Eine alternative Erklärung ist die Einfangtheorie. Demnach entstanden Erde und Mond unabhängig in verschiedenen Regionen des Sonnensystems. Bei einer zufälligen, engen Begegnung fing die Erde den Mond durch ihre Schwerkraft ein. Auch dieses Modell hat Schwächen. Zum Beispiel ist unklar, warum der Mond ohne Eisenkern entstanden sein sollte. Und wenn sich beide Körper in unterschiedlichen Regionen des Sonnensystems bildeten, sollten sie sich isotopisch unterscheiden. Dem ist offenbar nicht so.
Eine nahezu identische isotopische Komposition der beiden Himmelskörper könnte indes die sogenannte Co-Formation erklären: Erde und Mond entstanden als Geschwister direkt beieinander aus der gleichen um die Sonne kreisenden Materie. Bei dieser Hypothese ist es jedoch ebenfalls schwierig zu verstehen, warum das Eisen fast nur in die Erde gelangte. "Man müsste das Eisen bei der Bildung der Körper irgendwie sortieren", sagt Benz. "Aber kein potenzieller Sortiermechanismus überzeugt."

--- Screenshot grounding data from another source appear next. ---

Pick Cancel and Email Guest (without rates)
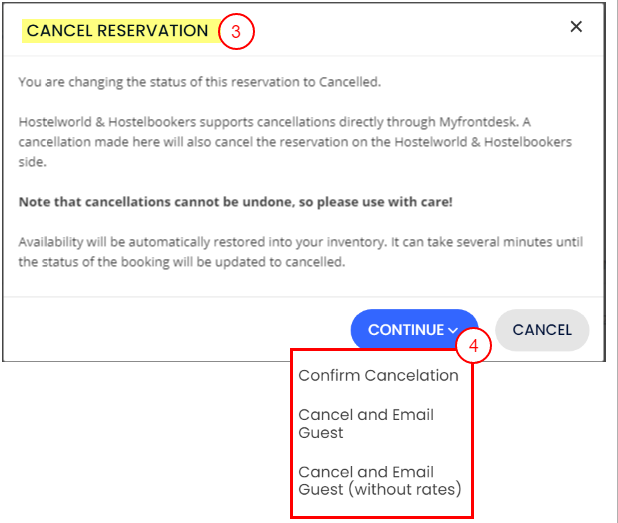Viewport: 618px width, 523px height. pos(380,480)
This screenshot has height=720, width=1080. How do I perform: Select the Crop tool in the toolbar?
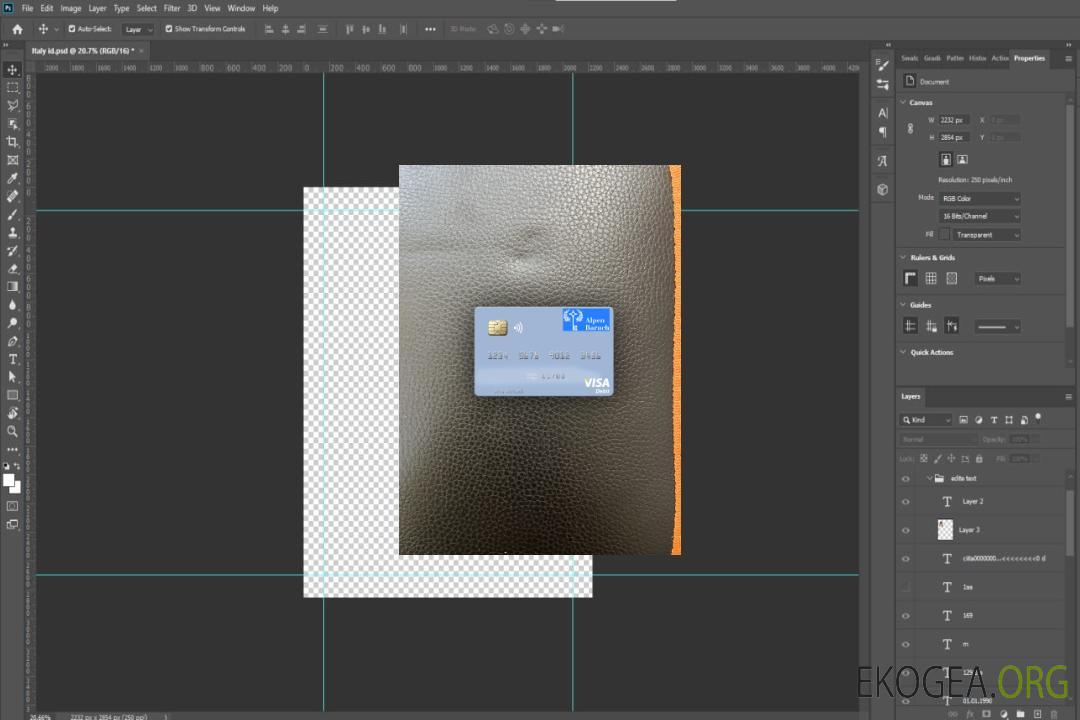pyautogui.click(x=13, y=142)
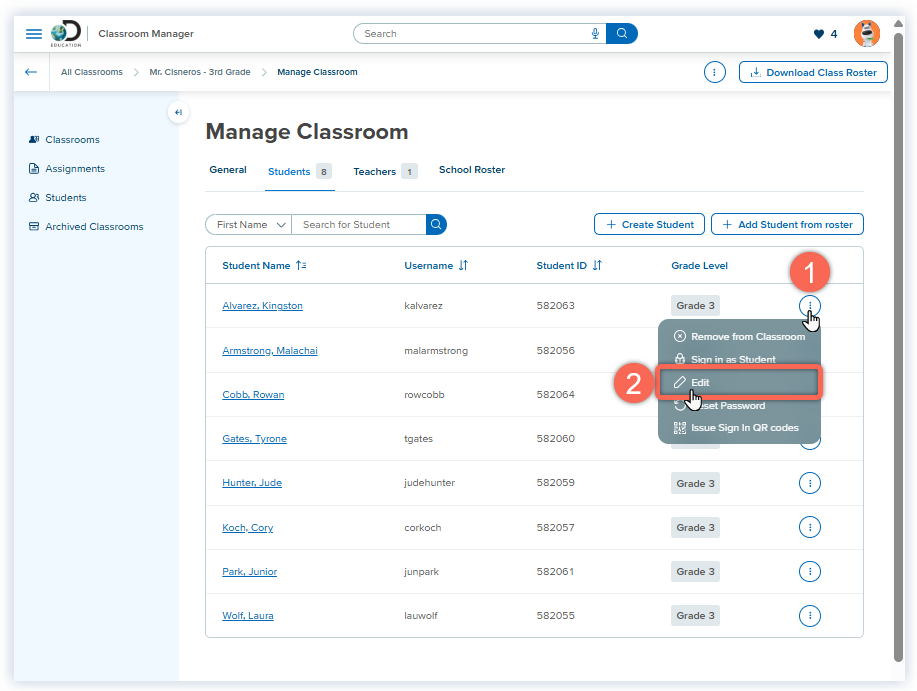The image size is (917, 691).
Task: Click the Discovery Education logo
Action: coord(64,33)
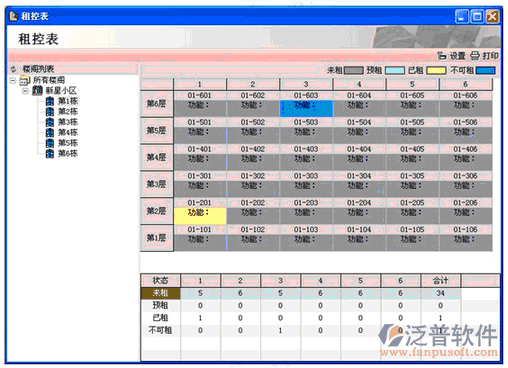The image size is (508, 368).
Task: Select the 第6栋 building icon
Action: 50,153
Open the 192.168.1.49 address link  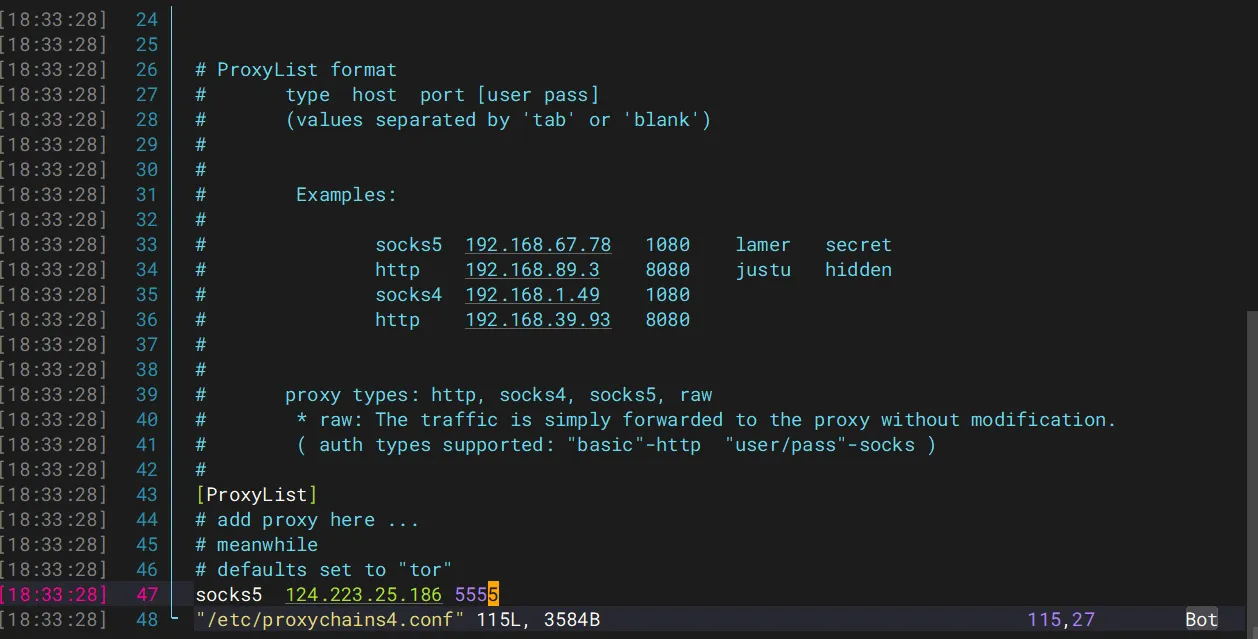pos(532,295)
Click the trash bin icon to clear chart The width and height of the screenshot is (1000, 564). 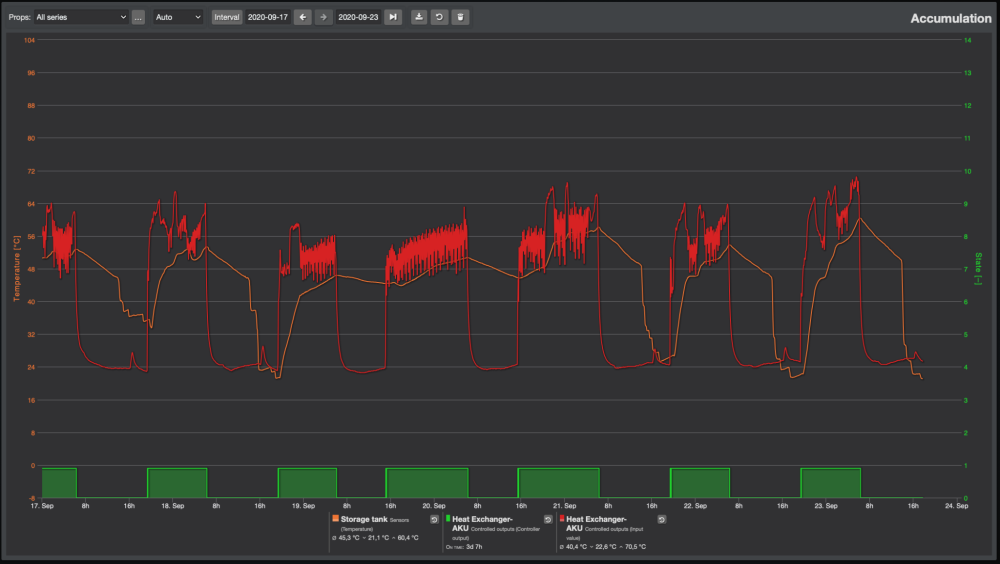click(460, 17)
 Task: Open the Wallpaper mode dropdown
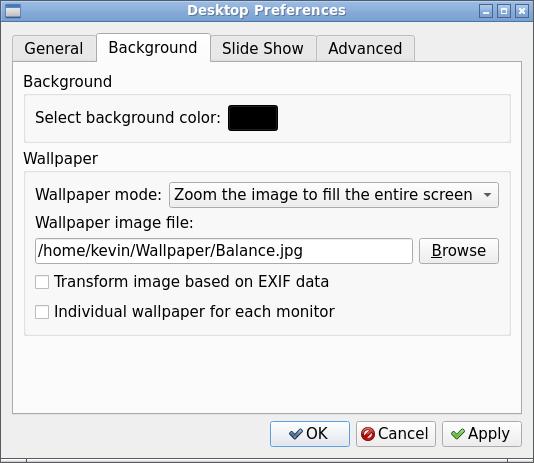tap(334, 195)
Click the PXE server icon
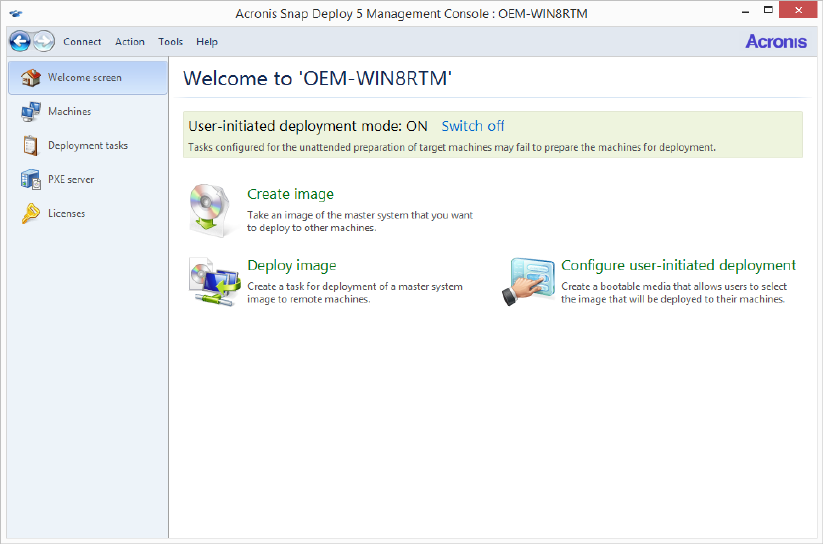 (x=30, y=180)
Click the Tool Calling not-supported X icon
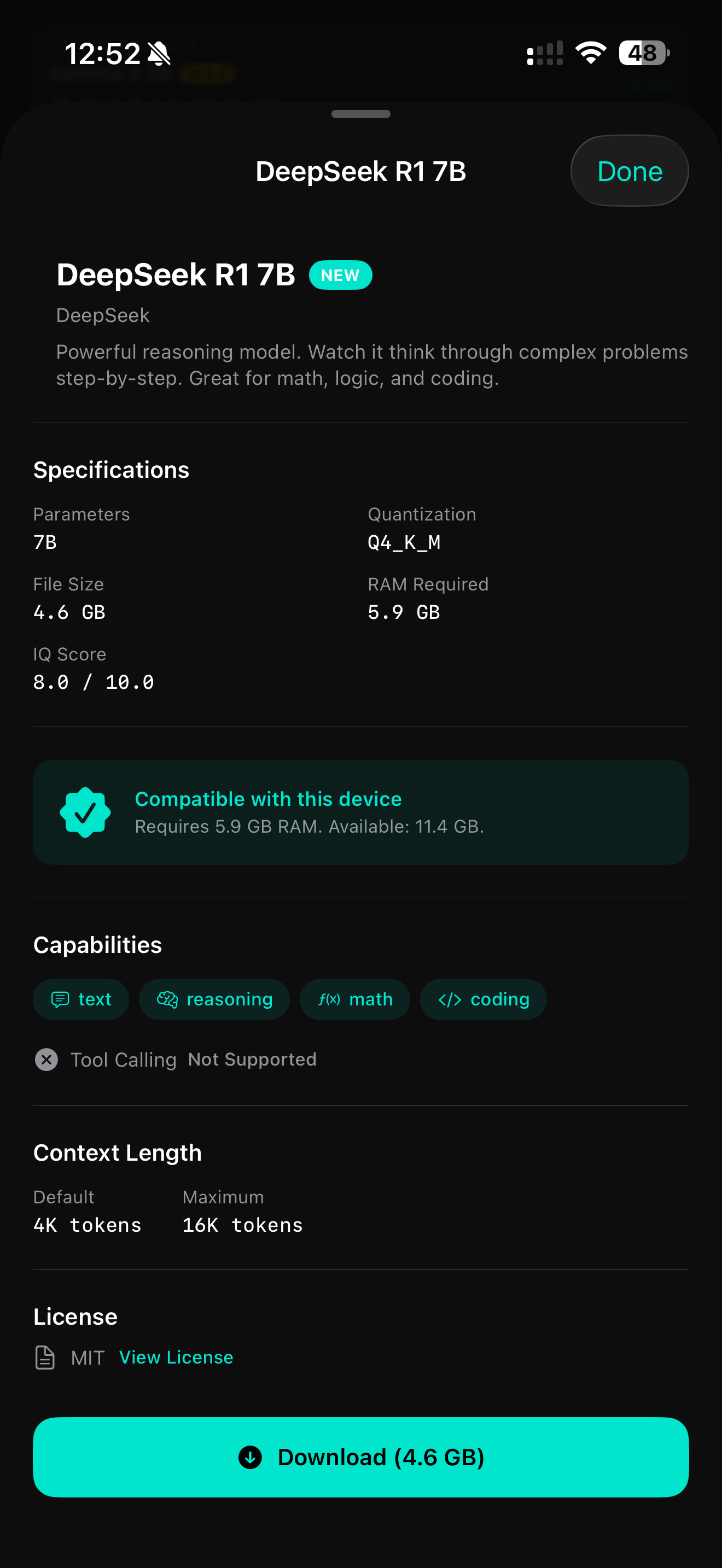 [x=46, y=1060]
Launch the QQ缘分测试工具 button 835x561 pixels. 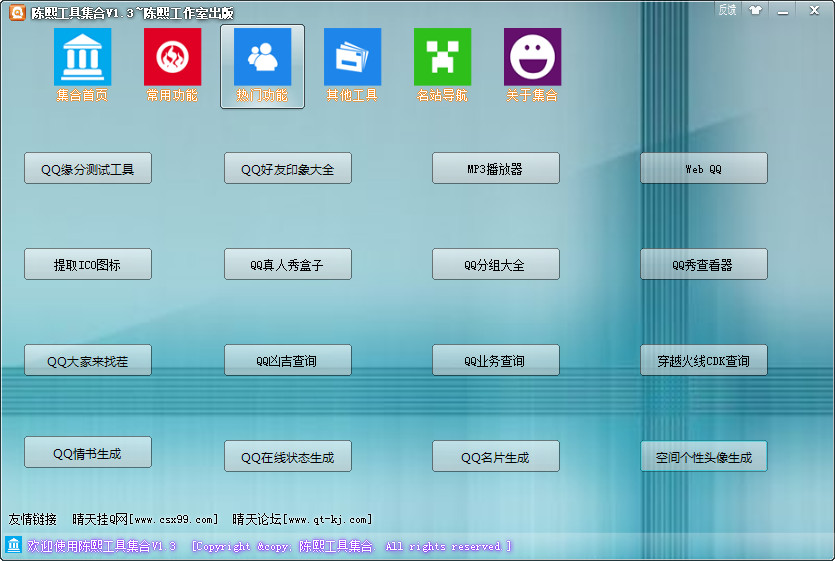(88, 169)
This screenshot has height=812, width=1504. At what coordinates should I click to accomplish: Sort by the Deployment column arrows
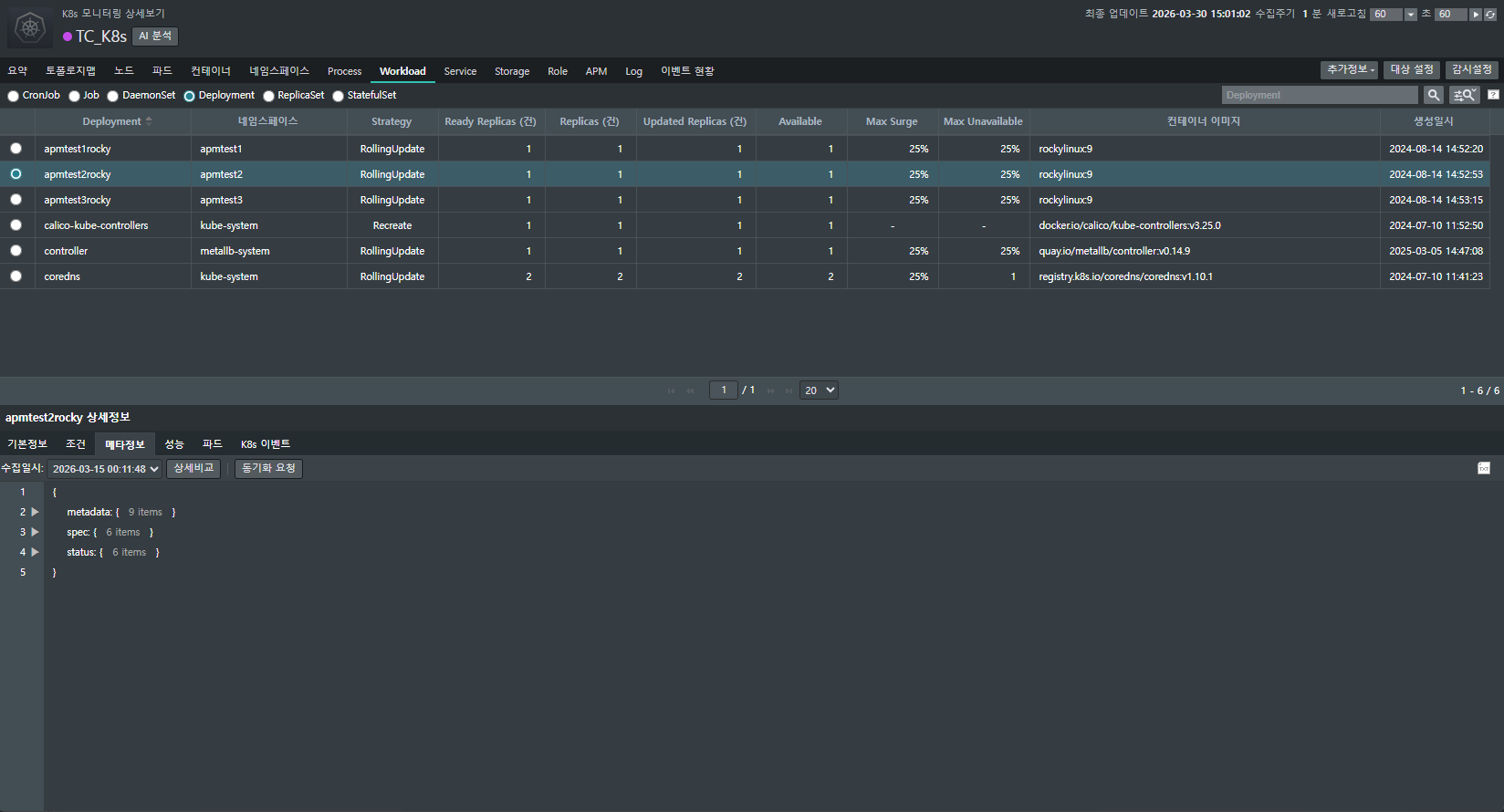click(x=149, y=121)
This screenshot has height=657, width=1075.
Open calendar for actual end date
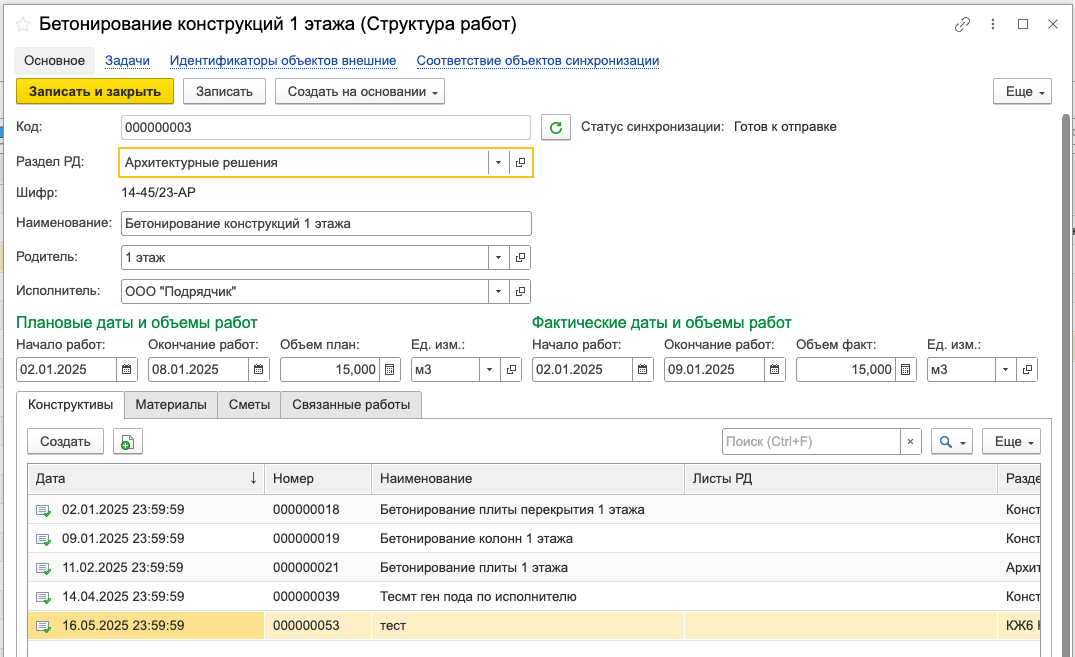[775, 369]
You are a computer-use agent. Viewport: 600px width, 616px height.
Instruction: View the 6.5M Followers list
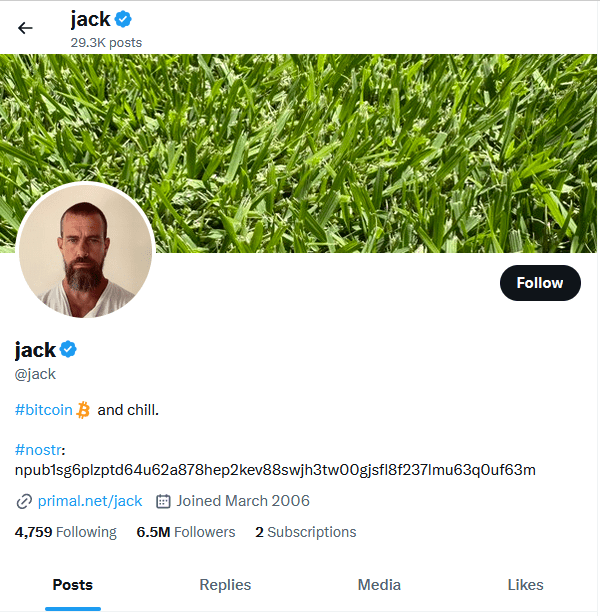(186, 532)
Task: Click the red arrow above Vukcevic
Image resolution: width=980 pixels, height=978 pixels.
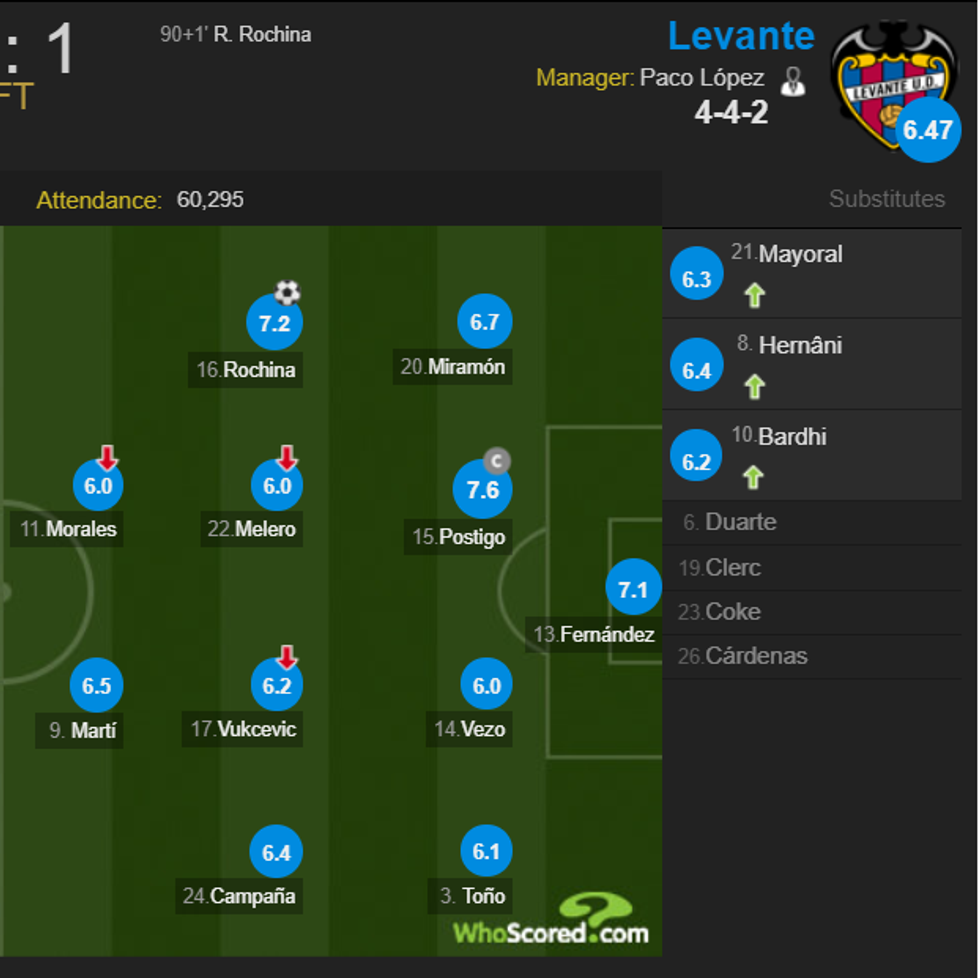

Rund zehn Jahre nach Apollo 11 und nach der Analyse der ersten Mondproben kam eine neue Theorie in Umlauf: die Einschlagshypothese. Demnach donnerte vor rund 4,5 Milliarden Jahren ein halb bis doppelt so großer Körper wie der Mars, genannt Theia, auf die Protoerde. Bei der Kollision sank der Eisenkern von Theia in die Erde, während ein Teil des Gesteins ins All geschleudert wurde. Daraus formte sich eine heiße Materiescheibe um die Erde, aus der sich der Mond ballte. Benz gehörte zu den ersten Astronomen, die den Einschlag von Theia mit dem Computer simulierten.
Zu viel Theia-Material
Auch hier passen noch nicht alle Puzzlestücke zusammen. In den Simulationen bildet sich der Mond vorwiegend aus Material von Theia, anfangs zu rund 70 Prozent. Wie Benz sagt, brachte man es durch geeignete Wahl der Parameter für den Crash auf rund 30 Prozent herunter. "Aber es war immer noch zu viel Theia-Material im Mond, um die ähnliche isotopische Komposition von Erde und Mond zu erklären." Zweifel an der Einschlagshypothese gibt es auch wegen einiger flüchtiger Elemente wie Wasser, die sich auf dem Mond fanden. Hätten so leichte Stoffe bei einem gewaltigen Crash nicht weggeblasen werden müssen?
"Vielleicht verstehen wir diesen Einschlag noch nicht ganz", sagt Meier. "Wenn man die Rahmenbedingungen des Einschlags variiert, etwa die Geschwindigkeit, den Einschlagswinkel und die Massen der Körper, dann findet man Szenarien, bei denen Erde und Mond aus ähnlichen Anteilen von Protoerde und Theia-Material entstehen." Die Szenarien, in denen das gelingt, sind aber leider für sich genommen sehr unwahrscheinlich.
Vielleicht wurde die chemische Zusammensetzung von Erde und Mond auch nicht beim Einschlag festgelegt, sondern näherte sich erst später an. Gemäß der 2017 vorgestellten "Synestia-Hypothese" bildete sich nach dem Einschlag von Theia rund um die Erde eine ringförmige Struktur aus heißem Gesteinsgas und flüssigem Gestein. Der Erdmantel ging fließend in diese Ringstruktur über, aus der später der Erdmond kondensierte. Das würde für eine perfekte Durchmischung sorgen. "Aktuell wird diskutiert, ob diese komplexe Synestia-Struktur wirklich physikalisch plausibel ist und ob sie die tatsächlich beobachteten, minimalen Unterschiede zwischen der Chemie von Erde und Mond auch erklären kann", sagt Meier.
Mondproben würden helfen
Laut Benz wurden noch längst nicht alle möglichen Varianten für einen Einschlag von Theia im Detail untersucht. "Die Jury ist immer noch am Diskutieren, ob die Einschlagshypothese stimmt", sagt Benz. "Aber würde man die Fachwelt heute über die verschiedenen Erklärungen abstimmen lassen, bekäme die Einschlagshypothese die Mehrheit."
Weitere Hinweise versprechen sich die Forscher durch zusätzliche Mondproben, auch aus dem Untergrund des Trabanten. "Ich hoffe sehr, dass es mit der Rückkehr zum Mond etwas wird, sei es mit kommerziellen Landegeräten oder vielleicht auch mit Astronauten", sagt Meier. "Denn etwas können wir gut gebrauchen, wenn wir die Geschichte des Mondes und des Sonnensystems entziffern wollen: mehr und bessere Proben vom Mond."